The success of the Maoists call can be gauged by the rows of oil tankers and stacks of salt bags piling up in Rupaidiha (about 56 km from Bahraich), the last Indian town bordering Nepalgunj on the other side.
Maoists, who were earlier protesting against the democratic Deuba government, are now battling the Royal Nepalese Army that has been entrusted with the overall governance of the country ever since King Gyanendra staged a coup and assumed total power on February 1.
The idea of the rebels behind the blockade is to cripple the administration by disallowing inter-city movement of vehicles in the land-locked country.
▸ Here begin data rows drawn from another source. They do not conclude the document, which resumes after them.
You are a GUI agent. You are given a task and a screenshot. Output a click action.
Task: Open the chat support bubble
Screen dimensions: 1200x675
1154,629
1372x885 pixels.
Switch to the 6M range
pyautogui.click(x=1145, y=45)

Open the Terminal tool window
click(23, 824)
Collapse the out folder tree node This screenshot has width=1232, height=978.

A police official from Rupaidiha told rediff.com over telephone, "As many as one lakh Nepal-bound bags of salt had arrived in a railway rake around a week back at Rupaidiha railway station, but because of the unwillingness of truck operators to carry it across the border the bags could not be sent to Nepal and are stacked here."
Reports from Nepalgunj (barely 3 km from the Uttar Pradesh-Nepal border) confirmed that traders in the Himalayan kingdom were anxiously waiting for salt supplies.
A journalist working for a Nepalese tabloid told rediff.com, "The price of salt has already gone up and if fresh stocks from India is not ensured, a serious crisis is imminent."
Indian officials did manage to persuade 43 petrol and diesel tankers to cross over to Nepal. However, according to the journalist, "The tankers were parked barely one km inside the border (near the Nepali customs check-post) as no driver was willing to proceed further on account of the Maoists threat."
"Unless full security is assured, how can we risk carrying this highly inflammable material deeper into Nepal," a trucker was stated to have told the Nepali scribe.
The tankers were to get emptied at the Nepal Oil Corporation depot near the Nepalgunj airport, about 15 km from the border, from where the Nepali authorities carried out further distribution to different towns in the trouble-torn Western Nepal region.